What happened? It turns out that I must have had the sub conscious thought to get to the Emergency Room. Because when I crashed my car into a truck I was only 6 blocks away from the University of Illinois Chicago Medical Center in downtown Chicago. But I had managed to drive over 70 miles without remembering a thing and then passed out behind the wheel. When the cops came up on my accident they said they found me having a seizure in the driver’s seat and then proceeded to smash me out of my car and get medical help.

Then I got to the ER by ambulance and my girlfriend was calling my phone. The ER doctor answers the phone and tells her what they think is going on. My girlfriend is actually a doctor herself, she completely gets what the ER doc tells her and starts freaking out and gets in the car and starts driving the 1-2 hrs down to Chicago to be with me.

So what was going on? Typical human blood has 140-145 mol/liter of Sodium in it. Anything less than 120 mol/liter is classed as serve. On my first blood work when I got to the ER it was at 113 mol/liter and that’s why I kept having seizures. I had Hyponatremia where you drink too much tap water and in essence dilute your blood. I was then admitted to the ICU early Monday and over Monday/Tuesday given fluids and monitored closely until I woke up on Wednesday morning very confused. While I was out I wasn’t being very cooperative it seems……..I had to be tied down feet and hands to stop me from beating all the people up which wasn’t great for my girlfriend to see.

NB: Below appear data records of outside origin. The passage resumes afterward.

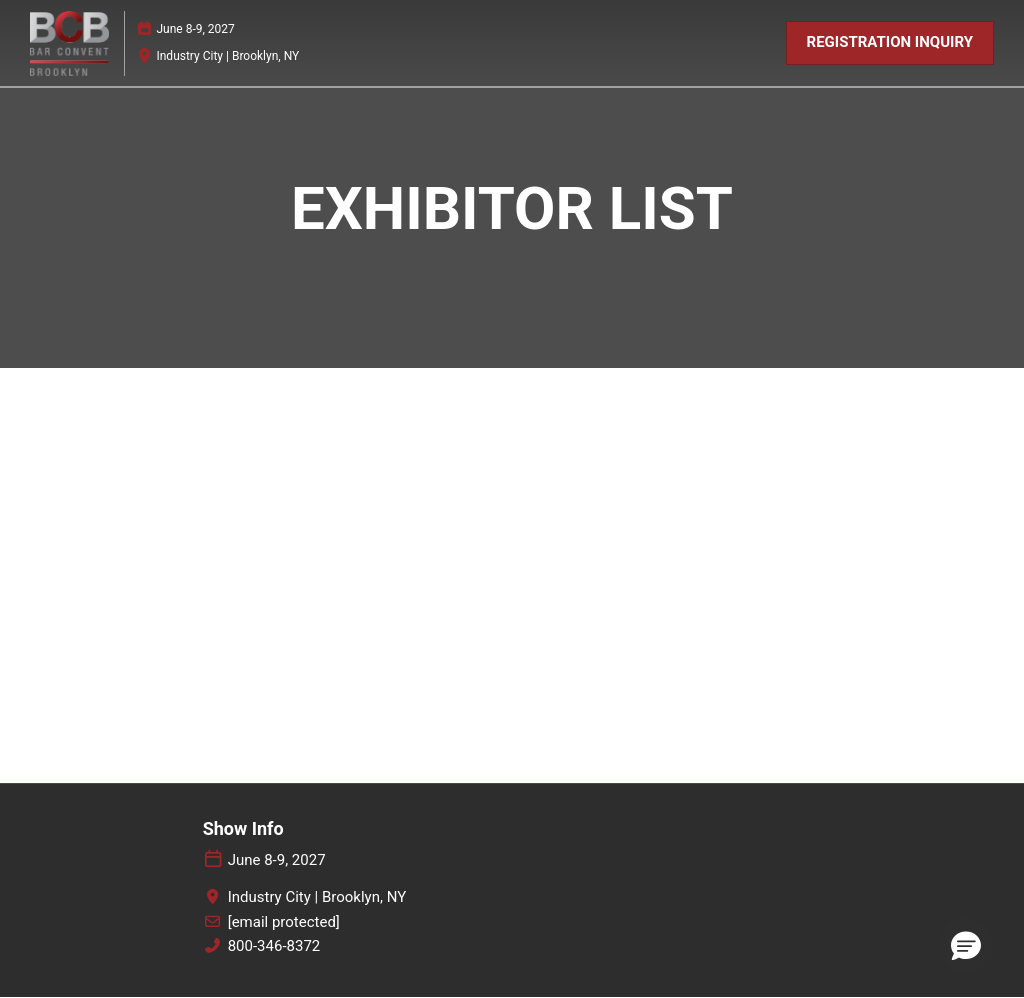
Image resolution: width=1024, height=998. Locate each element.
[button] (890, 43)
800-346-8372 (274, 946)
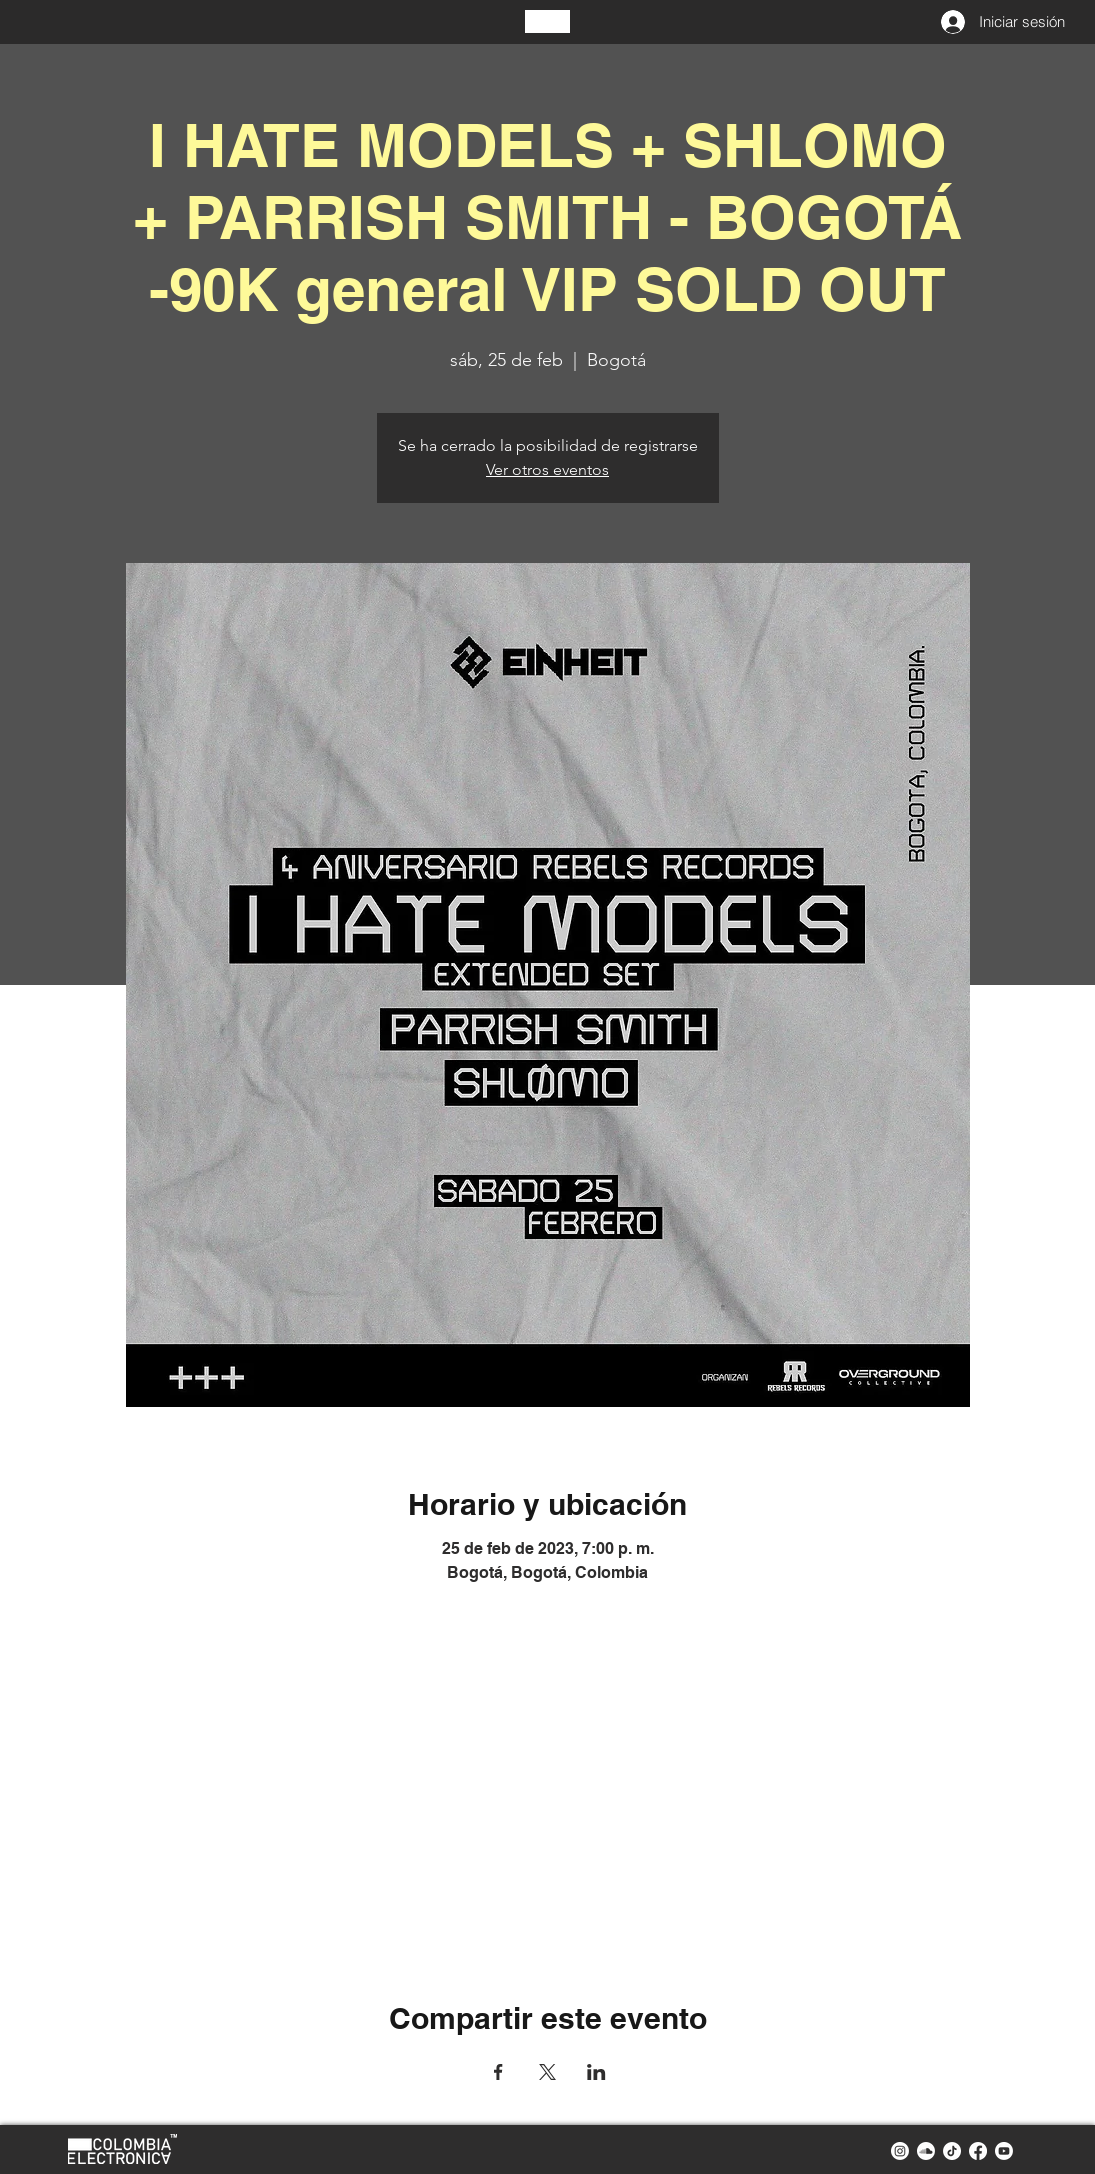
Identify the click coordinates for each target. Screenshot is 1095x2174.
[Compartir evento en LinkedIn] (596, 2072)
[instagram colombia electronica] (900, 2151)
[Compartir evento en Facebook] (498, 2072)
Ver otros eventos (547, 469)
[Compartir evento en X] (547, 2072)
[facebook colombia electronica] (978, 2151)
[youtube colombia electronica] (1004, 2151)
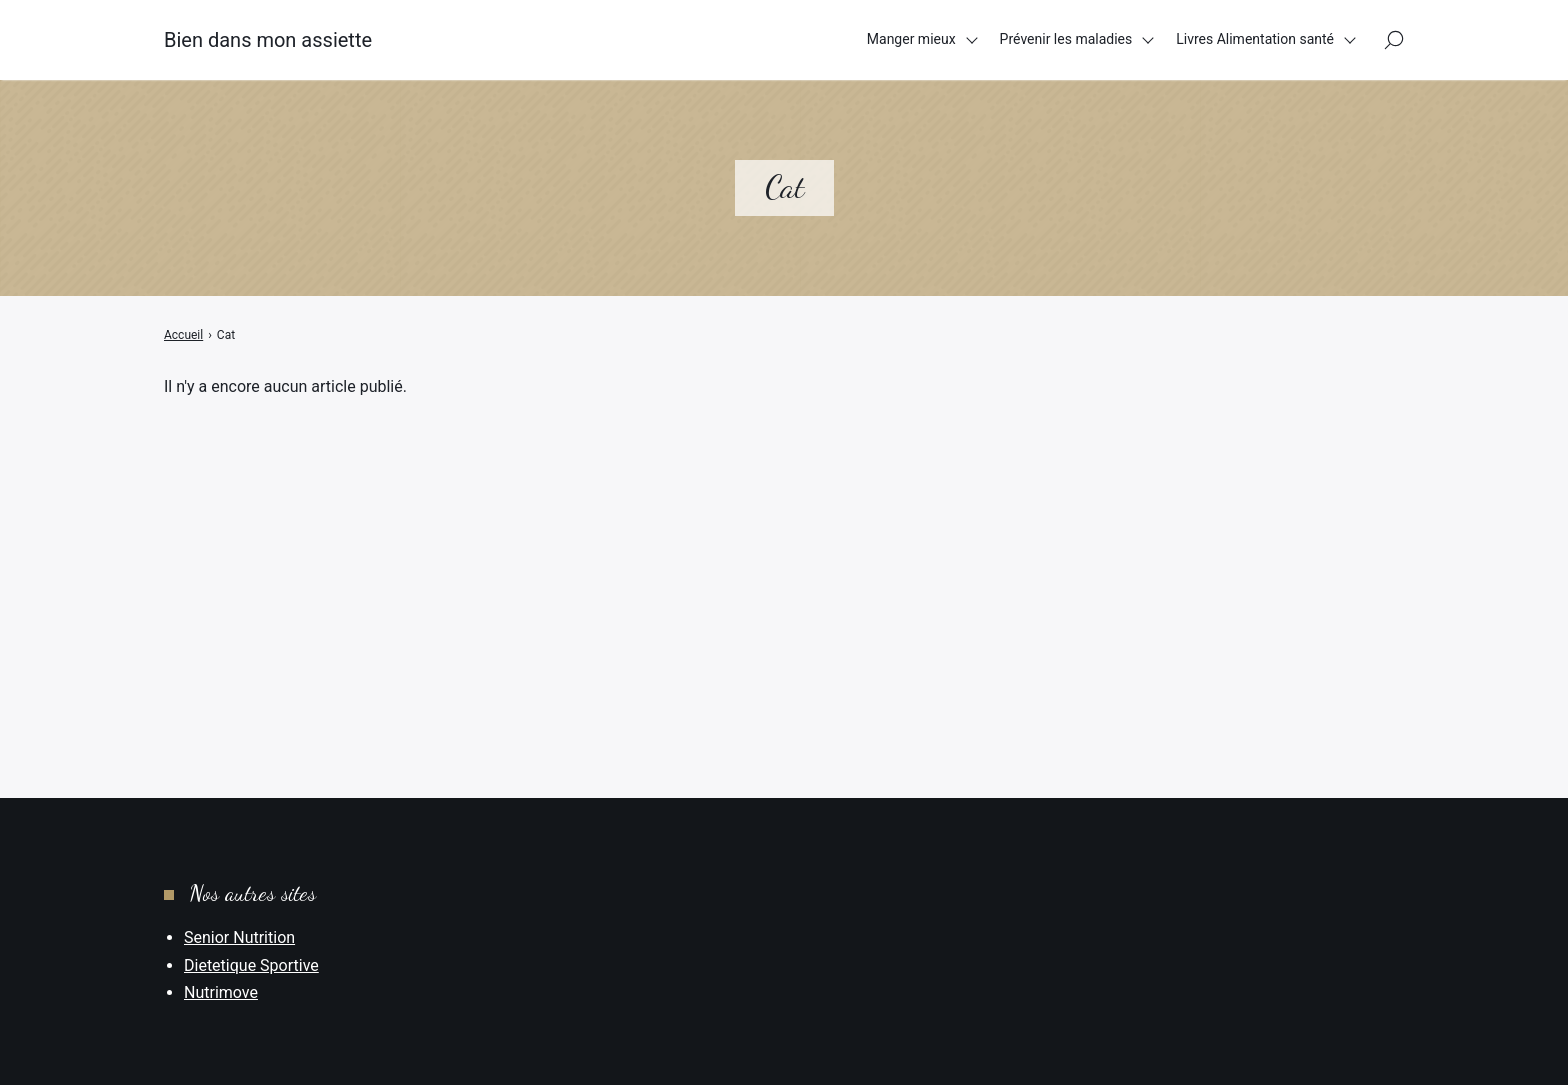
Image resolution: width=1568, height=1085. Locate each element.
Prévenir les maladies (1066, 39)
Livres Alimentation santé (1255, 39)
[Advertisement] (784, 548)
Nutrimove (221, 992)
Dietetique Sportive (251, 965)
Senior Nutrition (239, 937)
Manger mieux (911, 39)
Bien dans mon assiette (268, 40)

After waking up I had no idea what year it was, what had happened, where I had raced, who the president was…….nothing…….and that was very worrying. But I quickly started to get it all back come Thursday and Friday. I was then discharged from the ICU to home on Friday.

Quiet the experience that I need to get follow up appointments to completely figure out if I had a Kidney issue or if I just put myself in trouble by drinking so much water instead of something with electrolytes in it. In the meantime I’m back to work and doing fine, getting my car fixed up and taking it easy for a little while and deferring a few races that I was booked into for the rest of the season.”